> _Exercise prompt_:
Lines to return, exactly: from the line with "お電話・アクセス (1770, 56)" to the line with "Ant Keeping Ressources (682, 74)" in the entries below, both included.

> _Input_:
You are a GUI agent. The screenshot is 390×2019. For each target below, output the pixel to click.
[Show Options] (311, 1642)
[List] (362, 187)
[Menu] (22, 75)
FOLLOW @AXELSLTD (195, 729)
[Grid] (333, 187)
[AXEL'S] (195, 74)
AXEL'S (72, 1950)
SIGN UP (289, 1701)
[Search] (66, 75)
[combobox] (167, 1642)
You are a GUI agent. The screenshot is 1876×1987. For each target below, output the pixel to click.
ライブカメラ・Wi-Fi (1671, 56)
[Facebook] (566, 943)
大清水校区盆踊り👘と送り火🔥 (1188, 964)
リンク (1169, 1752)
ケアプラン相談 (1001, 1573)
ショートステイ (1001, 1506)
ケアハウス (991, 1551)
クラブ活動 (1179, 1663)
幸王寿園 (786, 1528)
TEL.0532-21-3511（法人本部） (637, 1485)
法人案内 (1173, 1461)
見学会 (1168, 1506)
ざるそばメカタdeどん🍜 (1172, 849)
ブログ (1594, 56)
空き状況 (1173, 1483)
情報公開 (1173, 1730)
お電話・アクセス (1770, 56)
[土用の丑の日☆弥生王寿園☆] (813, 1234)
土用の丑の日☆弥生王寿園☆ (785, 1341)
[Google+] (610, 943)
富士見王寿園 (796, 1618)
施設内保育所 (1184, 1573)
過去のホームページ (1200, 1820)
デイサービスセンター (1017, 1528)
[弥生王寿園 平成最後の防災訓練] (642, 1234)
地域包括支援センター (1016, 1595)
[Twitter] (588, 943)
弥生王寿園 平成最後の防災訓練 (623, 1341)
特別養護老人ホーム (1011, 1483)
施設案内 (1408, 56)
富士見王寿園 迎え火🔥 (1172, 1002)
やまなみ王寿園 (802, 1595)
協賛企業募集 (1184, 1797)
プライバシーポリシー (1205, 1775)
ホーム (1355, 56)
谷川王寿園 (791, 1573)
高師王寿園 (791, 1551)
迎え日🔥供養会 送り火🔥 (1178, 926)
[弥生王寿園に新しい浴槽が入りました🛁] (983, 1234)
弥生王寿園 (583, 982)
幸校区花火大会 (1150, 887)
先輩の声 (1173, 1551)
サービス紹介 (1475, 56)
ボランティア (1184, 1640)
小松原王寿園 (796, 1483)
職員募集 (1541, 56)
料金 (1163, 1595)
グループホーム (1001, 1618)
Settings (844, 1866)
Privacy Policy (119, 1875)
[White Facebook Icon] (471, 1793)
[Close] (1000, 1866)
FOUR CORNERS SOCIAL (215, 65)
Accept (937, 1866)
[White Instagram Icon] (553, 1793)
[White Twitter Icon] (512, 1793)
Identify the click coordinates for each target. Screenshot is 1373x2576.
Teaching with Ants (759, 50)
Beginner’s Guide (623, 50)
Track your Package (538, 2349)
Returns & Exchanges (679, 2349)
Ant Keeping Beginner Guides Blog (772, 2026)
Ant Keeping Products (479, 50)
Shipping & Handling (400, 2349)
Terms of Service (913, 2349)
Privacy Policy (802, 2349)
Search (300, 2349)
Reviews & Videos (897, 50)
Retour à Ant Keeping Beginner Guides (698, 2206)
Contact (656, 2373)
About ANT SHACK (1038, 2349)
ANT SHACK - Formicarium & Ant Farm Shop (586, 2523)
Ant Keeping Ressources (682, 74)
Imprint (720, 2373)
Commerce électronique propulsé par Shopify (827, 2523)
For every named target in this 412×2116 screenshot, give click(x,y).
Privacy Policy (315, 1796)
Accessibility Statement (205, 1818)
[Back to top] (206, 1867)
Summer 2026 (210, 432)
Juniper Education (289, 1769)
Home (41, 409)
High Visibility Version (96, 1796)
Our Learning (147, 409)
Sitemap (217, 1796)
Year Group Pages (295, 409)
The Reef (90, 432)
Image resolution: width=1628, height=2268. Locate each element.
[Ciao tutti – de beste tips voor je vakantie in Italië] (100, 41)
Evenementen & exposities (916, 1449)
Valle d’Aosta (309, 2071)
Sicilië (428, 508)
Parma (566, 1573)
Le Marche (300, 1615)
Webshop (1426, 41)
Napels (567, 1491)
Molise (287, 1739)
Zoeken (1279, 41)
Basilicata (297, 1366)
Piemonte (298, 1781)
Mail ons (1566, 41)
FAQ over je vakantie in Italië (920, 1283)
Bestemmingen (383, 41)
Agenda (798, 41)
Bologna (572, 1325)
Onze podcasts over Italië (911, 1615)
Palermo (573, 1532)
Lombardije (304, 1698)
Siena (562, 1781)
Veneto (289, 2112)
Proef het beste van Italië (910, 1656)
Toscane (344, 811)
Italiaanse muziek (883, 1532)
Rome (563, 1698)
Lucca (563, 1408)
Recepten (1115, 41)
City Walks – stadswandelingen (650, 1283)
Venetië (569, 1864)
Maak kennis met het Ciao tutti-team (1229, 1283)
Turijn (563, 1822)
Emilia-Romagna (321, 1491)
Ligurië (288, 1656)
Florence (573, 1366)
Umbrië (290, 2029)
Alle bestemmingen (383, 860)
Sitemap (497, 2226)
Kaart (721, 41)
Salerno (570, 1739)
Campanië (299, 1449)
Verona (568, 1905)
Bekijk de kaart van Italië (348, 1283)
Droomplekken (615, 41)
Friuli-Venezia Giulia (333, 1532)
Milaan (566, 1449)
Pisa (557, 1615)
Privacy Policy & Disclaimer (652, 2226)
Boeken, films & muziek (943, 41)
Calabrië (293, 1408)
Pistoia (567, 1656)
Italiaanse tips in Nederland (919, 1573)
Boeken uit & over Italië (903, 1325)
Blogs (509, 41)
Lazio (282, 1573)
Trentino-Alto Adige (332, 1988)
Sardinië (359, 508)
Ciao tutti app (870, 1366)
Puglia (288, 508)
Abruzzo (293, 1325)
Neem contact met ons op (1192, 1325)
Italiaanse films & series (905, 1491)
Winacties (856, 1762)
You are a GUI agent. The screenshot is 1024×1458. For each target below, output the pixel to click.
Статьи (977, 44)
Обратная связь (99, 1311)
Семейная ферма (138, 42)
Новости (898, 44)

> _Exercise response_:
お電話・アクセス (1770, 56)
[土用の丑の日☆弥生王寿園☆] (813, 1234)
土用の丑の日☆弥生王寿園☆ (785, 1341)
[Google+] (610, 943)
富士見王寿園 (796, 1618)
施設内保育所 (1184, 1573)
過去のホームページ (1200, 1820)
デイサービスセンター (1017, 1528)
[弥生王寿園 平成最後の防災訓練] (642, 1234)
地域包括支援センター (1016, 1595)
[Twitter] (588, 943)
弥生王寿園 平成最後の防災訓練 (623, 1341)
特別養護老人ホーム (1011, 1483)
施設案内 (1408, 56)
富士見王寿園 迎え火🔥 (1172, 1002)
やまなみ王寿園 (802, 1595)
協賛企業募集 (1184, 1797)
プライバシーポリシー (1205, 1775)
ホーム (1355, 56)
谷川王寿園 (791, 1573)
高師王寿園 (791, 1551)
迎え日🔥供養会 送り火🔥 (1178, 926)
[弥生王寿園に新しい浴槽が入りました🛁] (983, 1234)
弥生王寿園 (583, 982)
幸校区花火大会 (1150, 887)
先輩の声 (1173, 1551)
サービス紹介 (1475, 56)
ボランティア (1184, 1640)
小松原王寿園 (796, 1483)
職員募集 (1541, 56)
料金 (1163, 1595)
グループホーム (1001, 1618)
Settings (844, 1866)
Privacy Policy (119, 1875)
[White Facebook Icon] (471, 1793)
[Close] (1000, 1866)
FOUR CORNERS SOCIAL (215, 65)
Accept (937, 1866)
[White Instagram Icon] (553, 1793)
[White Twitter Icon] (512, 1793)
Identify the click coordinates for each target. Screenshot is 1373x2576.
Teaching with Ants (759, 50)
Beginner’s Guide (623, 50)
Track your Package (538, 2349)
Returns & Exchanges (679, 2349)
Ant Keeping Beginner Guides Blog (772, 2026)
Ant Keeping Products (479, 50)
Shipping & Handling (400, 2349)
Terms of Service (913, 2349)
Privacy Policy (802, 2349)
Search (300, 2349)
Reviews & Videos (897, 50)
Retour à Ant Keeping Beginner Guides (698, 2206)
Contact (656, 2373)
About ANT SHACK (1038, 2349)
ANT SHACK - Formicarium & Ant Farm Shop (586, 2523)
Ant Keeping Ressources (682, 74)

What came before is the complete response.